Performing Hybridity

Performing Hybridity

Author: May Joseph

Publisher: U of Minnesota Press

Published: 1999

Total Pages: 274

ISBN-13: 9780816630110

DOWNLOAD EBOOK

Amid the modern-day complexities of migration and exile, immigration and repatriation, notions of stable national identity give way to ideas about cultural "hybridity". The authors represented in this volume use different forms of performative writing to question this process, to ask how the production of new political identities destabilizes ideas about gender, sexuality, and the nation in the public sphere.

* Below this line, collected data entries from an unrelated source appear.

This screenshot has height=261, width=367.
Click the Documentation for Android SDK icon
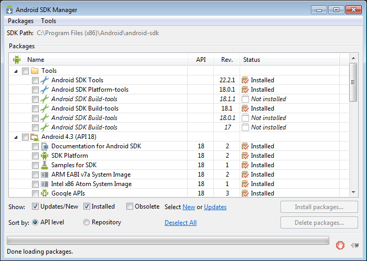(x=45, y=146)
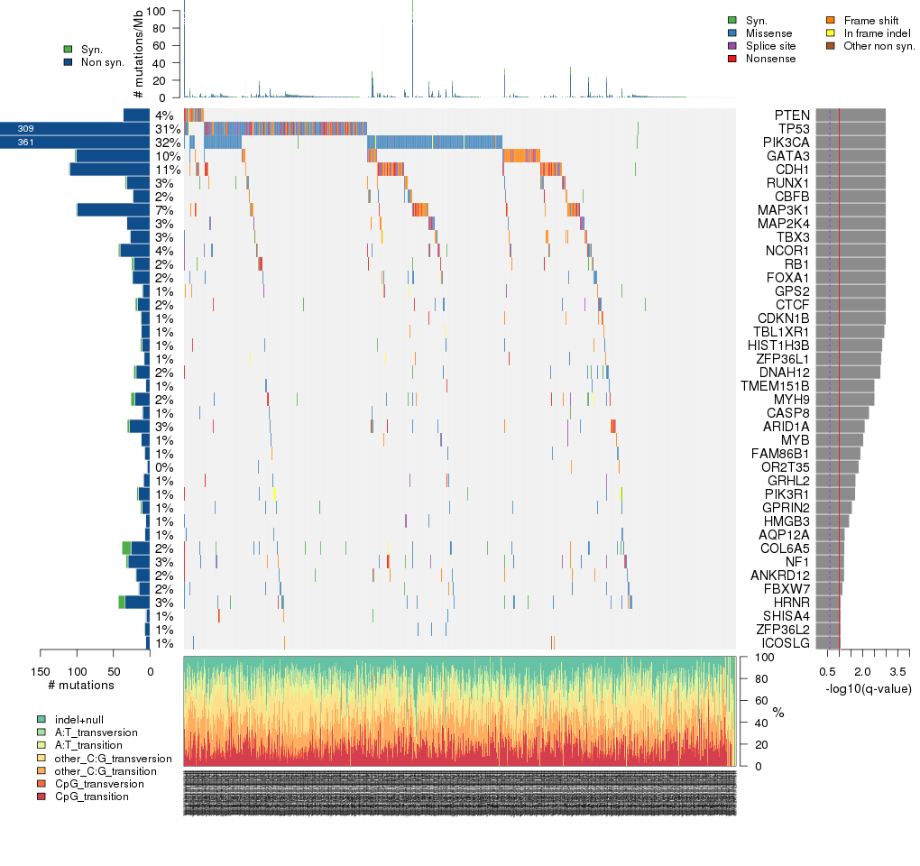Click the Splice site purple legend swatch

tap(731, 45)
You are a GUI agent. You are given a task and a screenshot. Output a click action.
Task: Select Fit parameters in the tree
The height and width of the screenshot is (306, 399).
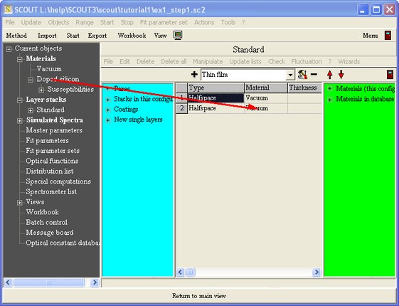47,140
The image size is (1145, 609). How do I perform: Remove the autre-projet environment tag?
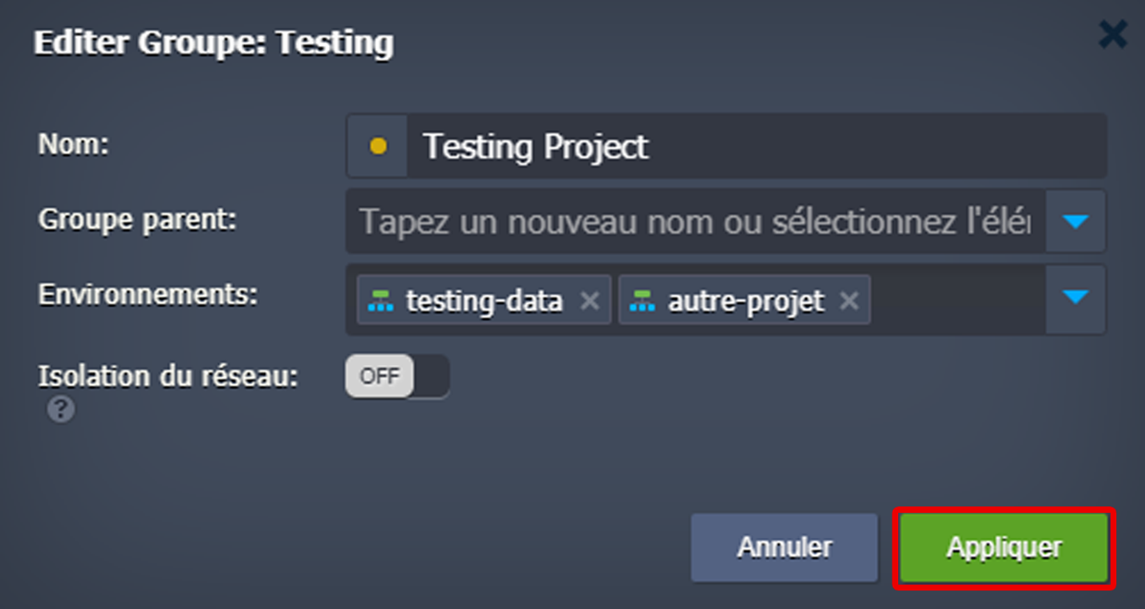[848, 300]
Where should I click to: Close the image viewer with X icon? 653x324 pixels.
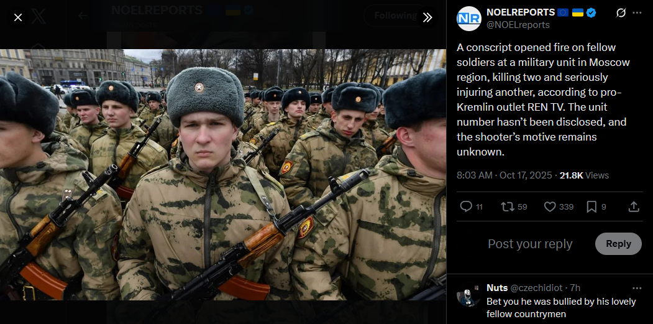click(x=18, y=17)
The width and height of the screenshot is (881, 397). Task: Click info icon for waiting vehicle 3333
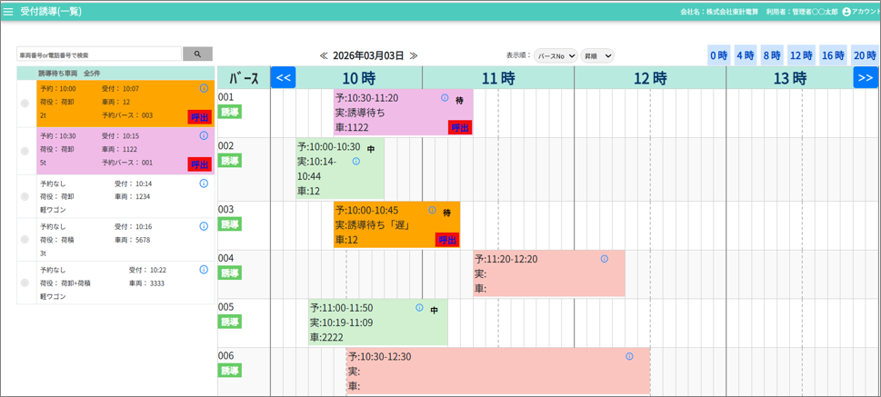pyautogui.click(x=204, y=270)
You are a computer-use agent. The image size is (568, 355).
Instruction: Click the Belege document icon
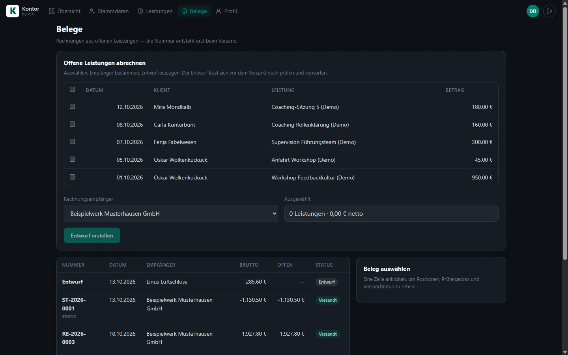pos(184,11)
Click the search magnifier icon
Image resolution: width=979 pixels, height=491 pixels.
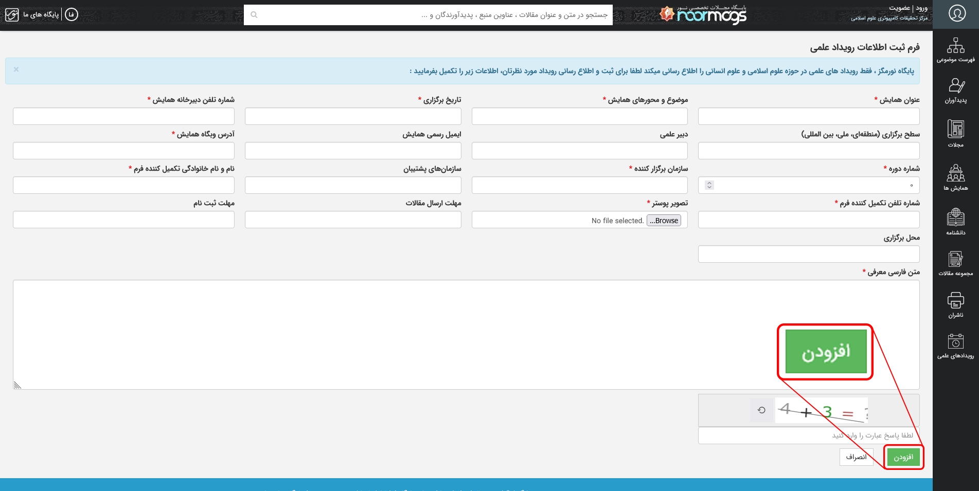click(x=254, y=15)
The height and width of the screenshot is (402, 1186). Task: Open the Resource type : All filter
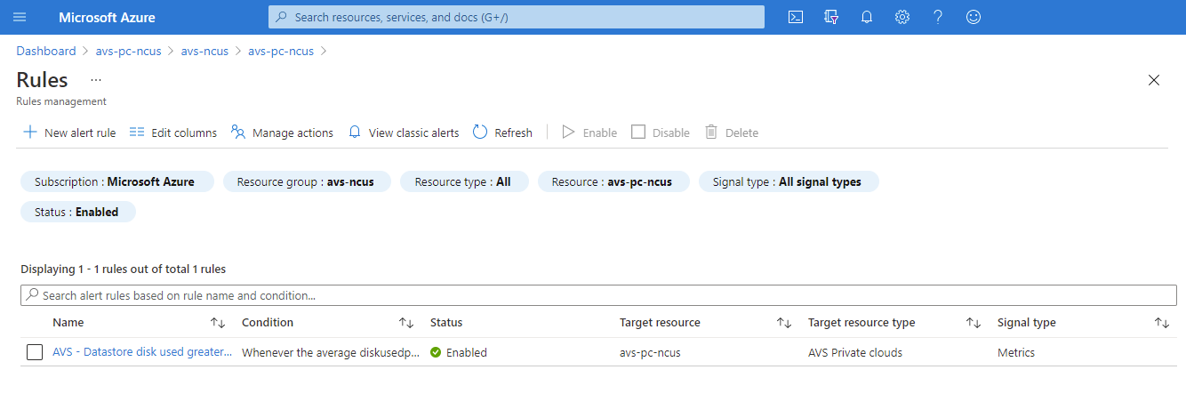[464, 181]
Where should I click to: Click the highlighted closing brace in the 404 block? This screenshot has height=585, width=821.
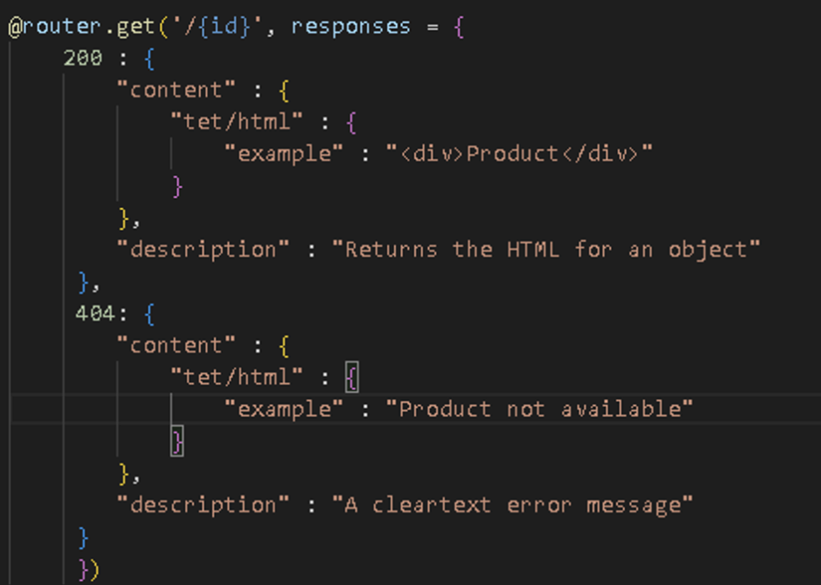click(x=177, y=441)
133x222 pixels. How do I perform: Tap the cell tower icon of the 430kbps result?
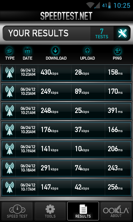coord(9,72)
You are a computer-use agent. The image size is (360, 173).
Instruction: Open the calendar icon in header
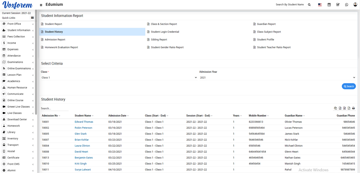click(329, 5)
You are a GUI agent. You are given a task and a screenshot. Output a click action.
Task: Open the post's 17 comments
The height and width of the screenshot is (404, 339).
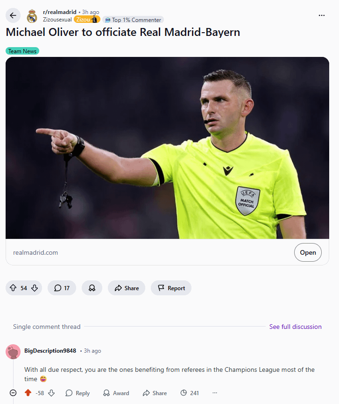62,288
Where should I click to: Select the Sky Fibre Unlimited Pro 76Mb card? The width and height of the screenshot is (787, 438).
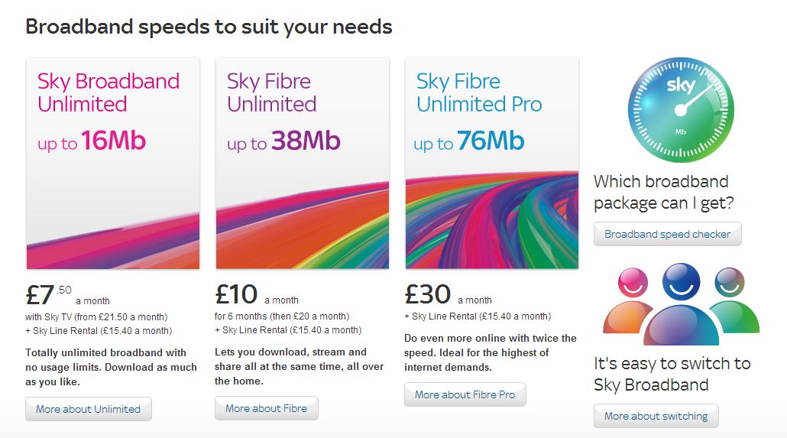tap(491, 164)
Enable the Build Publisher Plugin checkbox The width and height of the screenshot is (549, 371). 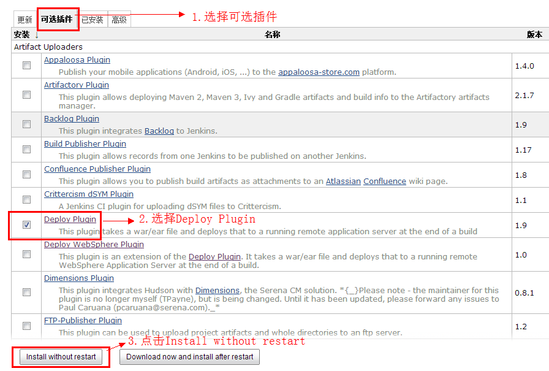25,149
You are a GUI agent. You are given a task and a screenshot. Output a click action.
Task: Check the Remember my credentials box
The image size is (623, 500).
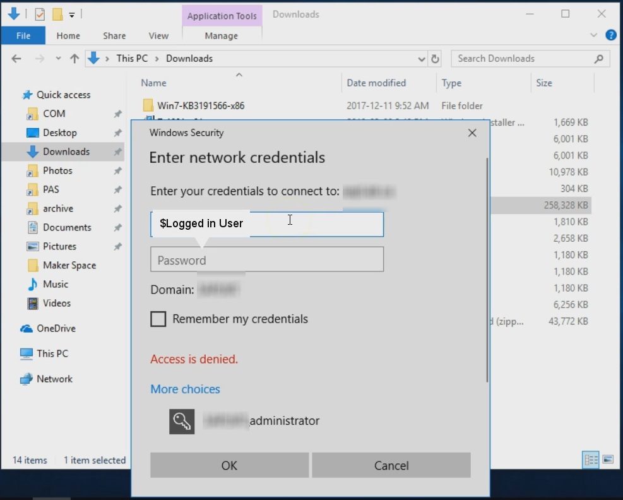(158, 319)
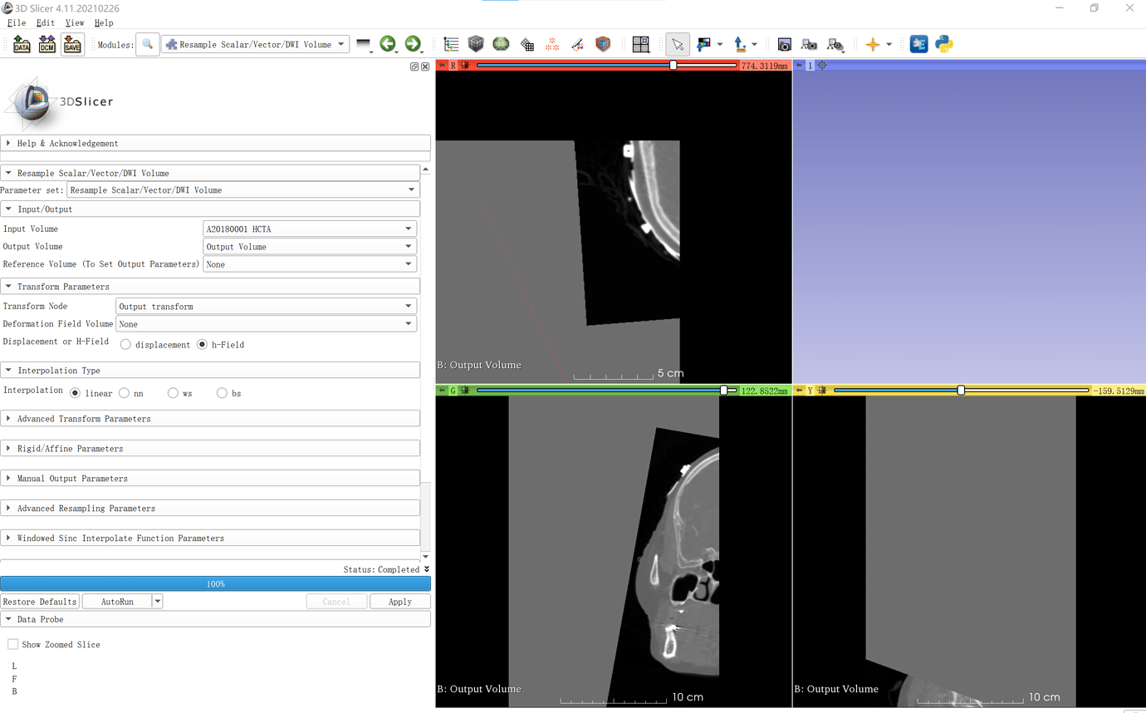
Task: Open the View menu
Action: pos(75,23)

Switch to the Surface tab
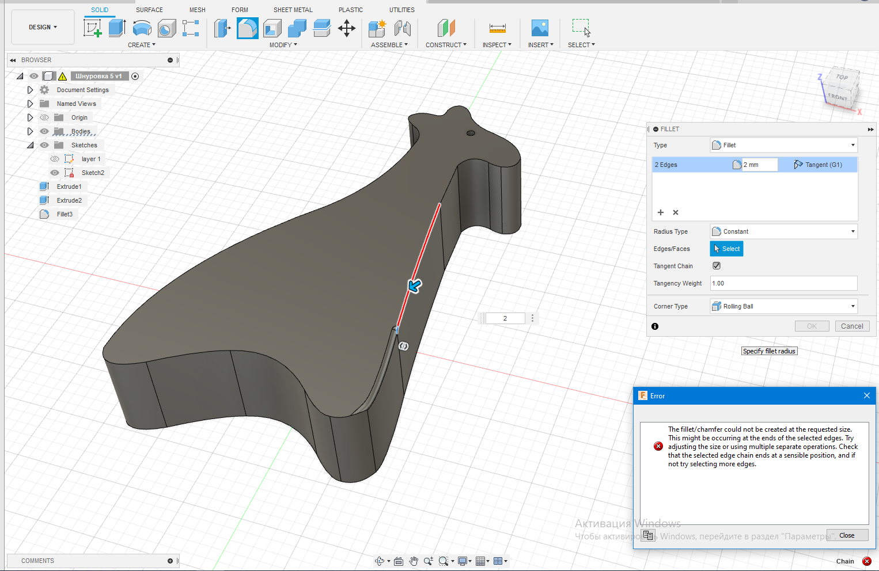point(149,10)
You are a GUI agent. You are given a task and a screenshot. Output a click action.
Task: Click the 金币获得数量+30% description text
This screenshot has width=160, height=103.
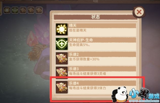coord(84,59)
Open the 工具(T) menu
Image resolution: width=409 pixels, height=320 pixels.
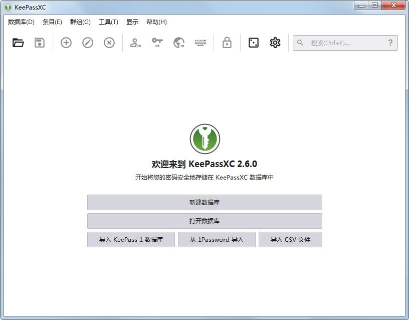tap(108, 22)
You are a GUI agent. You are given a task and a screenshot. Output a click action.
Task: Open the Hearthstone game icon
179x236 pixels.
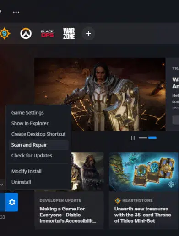[5, 33]
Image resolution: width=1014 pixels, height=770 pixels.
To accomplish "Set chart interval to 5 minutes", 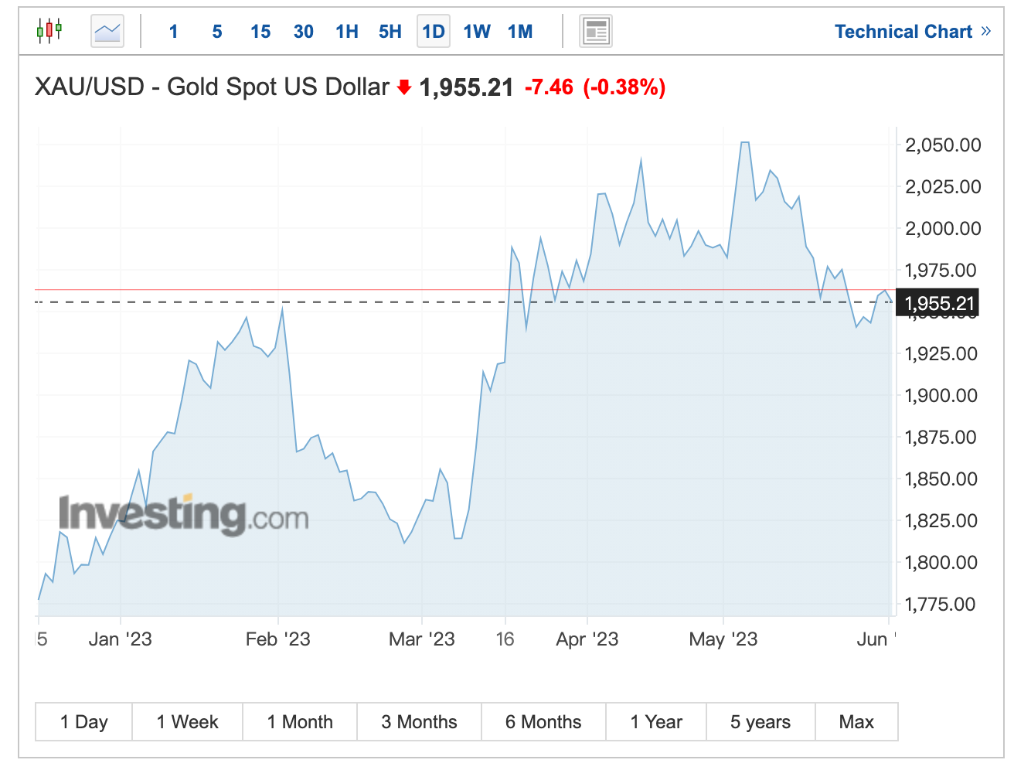I will (217, 32).
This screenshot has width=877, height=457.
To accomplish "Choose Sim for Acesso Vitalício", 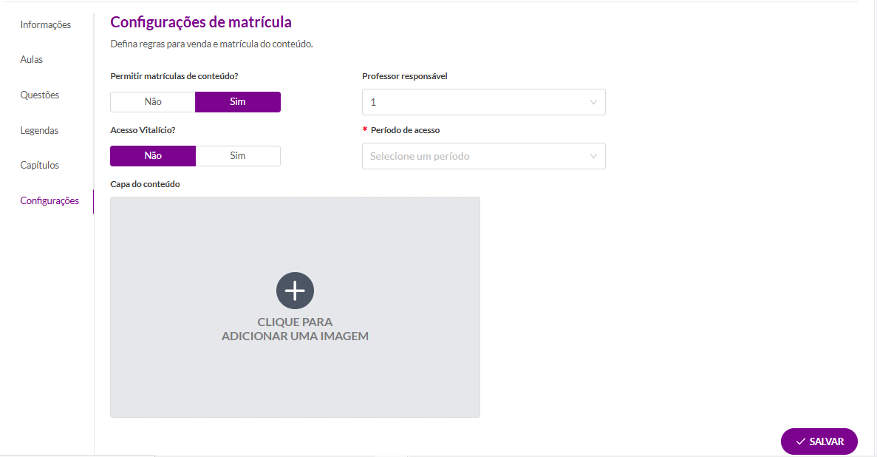I will tap(238, 156).
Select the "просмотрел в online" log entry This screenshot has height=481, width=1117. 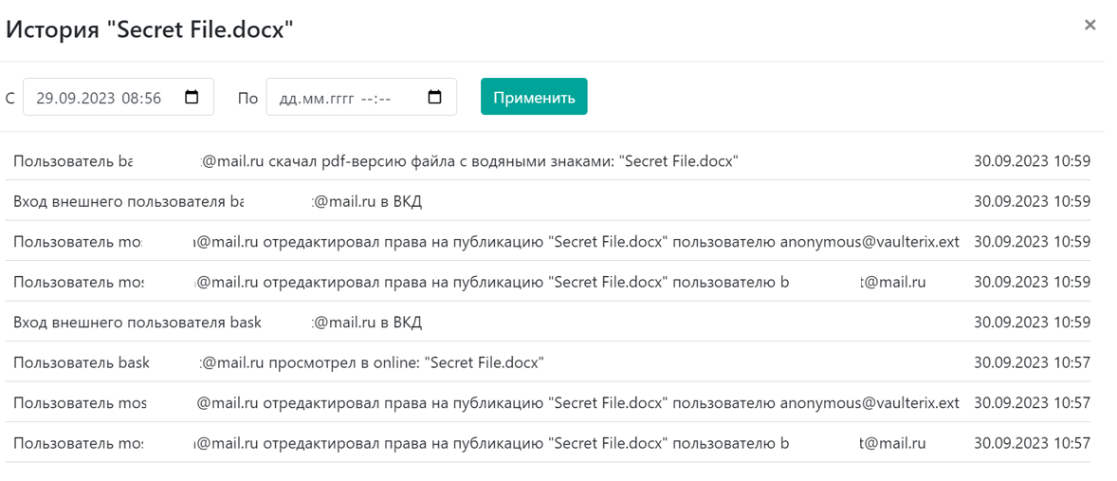point(427,362)
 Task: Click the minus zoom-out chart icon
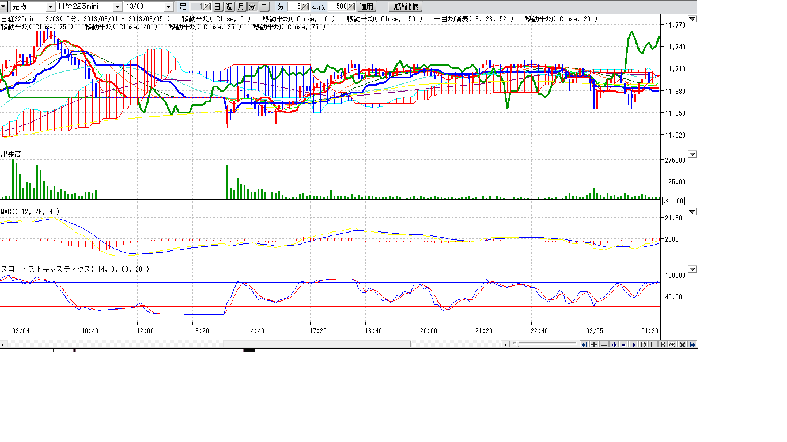point(604,345)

Contributors use forms such as the essay, poem, photography, and case study to examine historically specific cases in which the notion of hybridity recasts our ideas of identity and performance: the struggle for Aboriginal land rights in Australia; Bahian carnival; the creolization and pidginization of language in the Caribbean world; queer videos; and others.


Critical Digital Pedagogy

Critical Digital Pedagogy

Author: Jesse Stommel

Publisher:

Published: 2020-07-17

Total Pages: 336

ISBN-13: 9780578725918

DOWNLOAD EBOOK

The work of teachers is not just to teach. We are also responsible for the basic needs of students. Helping students eat and live, and also helping them find the tools they need to reflect on the present moment. This is exactly in keeping with Paulo Freire's insistence that critical pedagogy be focused on helping students read their world; but more and more, we must together reckon with that world. Teaching must be an act of imagination, hope, and possibility. Education must be a practice done with hearts as much as heads, with hands as much as books. Care has to be at the center of this work.For the past ten years, Hybrid Pedagogy has worked to help craft a theory of teaching and learning in and around digital spaces, not by imagining what that work might look like, but by doing, asking after, changing, and doing again. Since 2011, Hybrid Pedagogy has published over 400 articles from more than 200 authors focused in and around the emerging field of critical digital pedagogy. A selection of those articles are gathered here. This is the first peer-reviewed publication centered on the theory and practice of critical digital pedagogy. The collection represents a wide cross-section of both academic and non-academic culture and features articles by women, Black people, indigenous people, Chicanx and Latinx writers, disabled people, queer people, and other underrepresented populations. The goal is to provide evidence for the extraordinary work being done by teachers, librarians, instructional designers, graduate students, technologists, and more - work which advances the study and the praxis of critical digital pedagogy.